The protagonists in Winiarski’s tale are not usually intellectuals like Edwards, but layfolk empowered by their preachers to act up. Still, Edwards does play an important role in the story, throwing fuel on the fires that were burning down New England (perhaps unintentionally—it’s hard to tell) by insisting in the late 1740s that his people give him testimony about the work of the Spirit in their lives before joining the Northampton church officially. Not only did this move get him sacked, the author says, by inclusive church members. It encouraged the region’s radicals to become separatists, a trend that even an evangelical like Edwards had opposed. As Winiarski avers, “the Northampton qualifications controversy signaled the beginning of the end for the churches of the Congregational standing order. . . . Edwards’s dismissal from Northampton laid bare the gaping fissures that had emerged in the gospel land of light, as ministers and lay people struggled to distinguish traditional relations and professions of doctrine from the inspired narratives of conversion” required by evangelicals (pp. 459-60).
Winiarski’s story is a bit overdramatic. There had been schismatic Protestants as long as there had been Protestants, even in New England. Further, Edwards’ closest allies stayed within the standing order (just as Edwards had commended), transforming it with Edwards’ own evangelical principles, healing most of the rifts caused by more schismatic Christians, and fighting against their churches’ disestablishment to the end (in the 1830s). Winiarski projects a far-too-unitary image of New England church history on the eve of the Awakening, and a too-chaotic view of the same religious landscape in the wake of the revivals. The land of light did change over the long eighteenth century—in part as a result of New England’s Great Awakening–but not quite as darkly and explosively as Winiarski claims.

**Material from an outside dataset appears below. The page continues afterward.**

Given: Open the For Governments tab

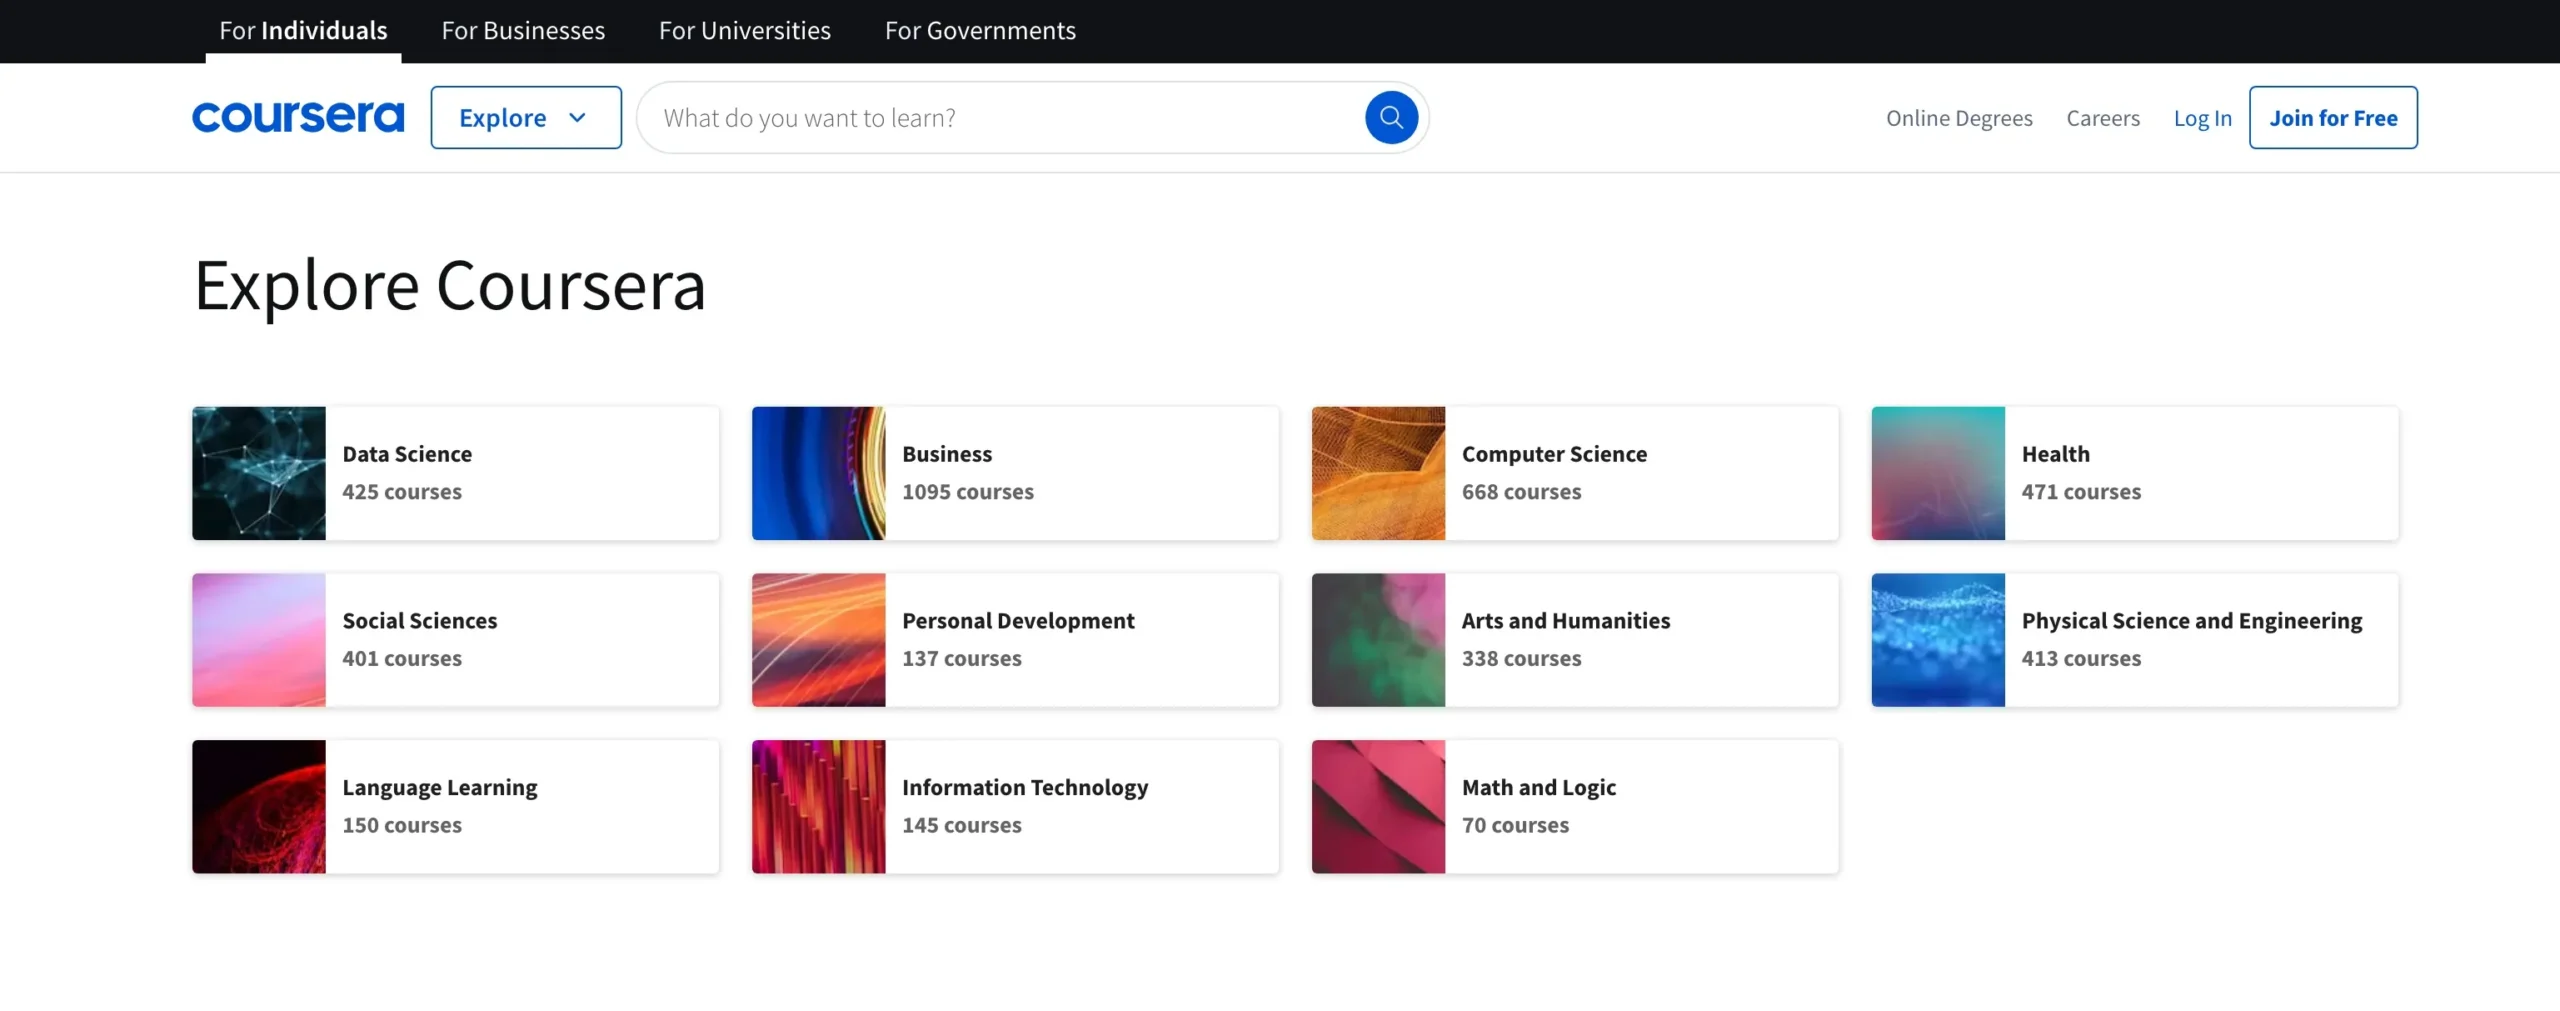Looking at the screenshot, I should [979, 31].
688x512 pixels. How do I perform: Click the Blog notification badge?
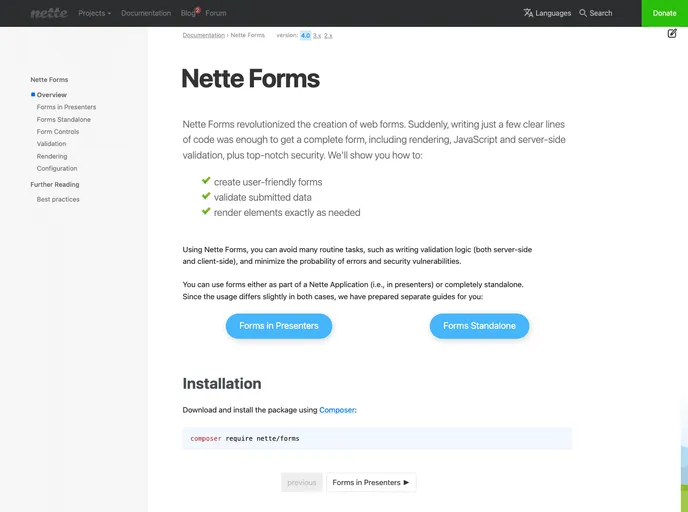[x=198, y=9]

Just when many started to worry that colonial New England had been mined for too long–and had little left to offer serious scholars of religion–Winiarski’s research has proved them wrong. This is one of the best compendia of New England social history to appear in many years. Despite my reservations regarding the book’s thesis, I recommend it highly. Students of the region will be building on its findings for decades to come.